#2.4.1
Understand and use simple, discrete probability distributions (calculation of mean and variance of discrete random variables is excluded), including the binomial distribution, as a model; calculate probabilities using the binomial distribution.
Students will be expected to use distributions to model a real-world situation and to comment critically on the appropriateness.
Students should know and be able to identify the discrete uniform distribution.
The notation \(X∼B(n,p)\) may be used.
Use of a calculator to find individual or cumulative binomial probabilities.
Discrete probability distributions Discrete uniform distribution Binomial distribution
#2.4.2
Understand and use the Normal distribution as a model; find probabilities using the Normal distribution.
The notation \(X∼N(μ,σ^2)\) may be used.
Knowledge of the shape and the symmetry of the distribution is required. Knowledge of the probability density function is not required.
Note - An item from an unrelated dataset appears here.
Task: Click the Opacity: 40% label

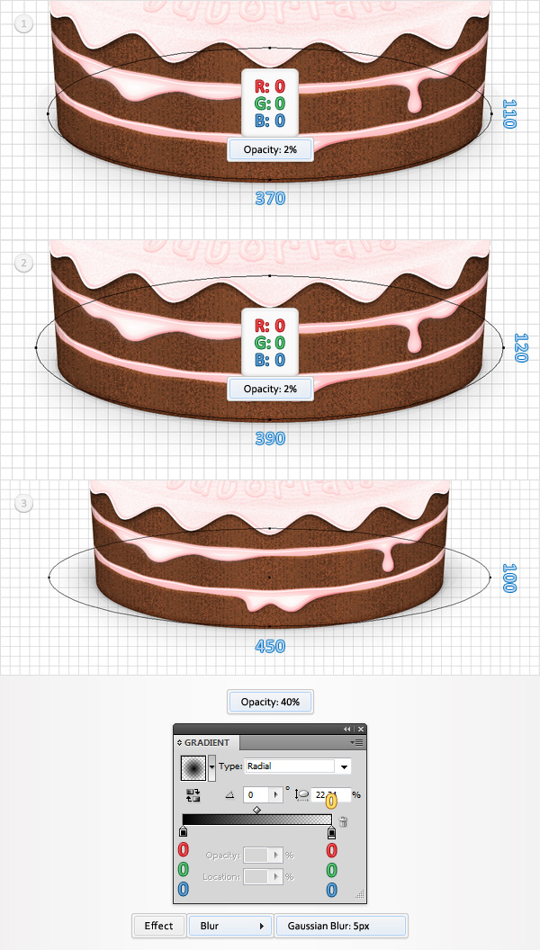Action: coord(270,703)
Derivation of the mean, variance and cumulative distribution function is not required.
Questions may involve the solution of simultaneous equations.
Students will be expected to use their calculator to find probabilities connected with the normal distribution.
Link to histograms, mean, standard deviation, points of inflection and the binomial distribution.
Students should know that the points of inflection on the normal curve are at \(x = μ ± σ\).
The derivation of this result is not expected.
Students should know that when \(n\) is large and \(p\) is close to \(0.5\), the distribution \(B(n, p)\) can be approximated by \(N(np, np[1 - p])\).
The application of a continuity correction is expected.
#2.4.3
Select an appropriate probability distribution for a context, with appropriate reasoning, including recognising when the binomial or Normal model may not be appropriate.
Students should know under what conditions a binomial distribution or a Normal distribution might be a suitable model.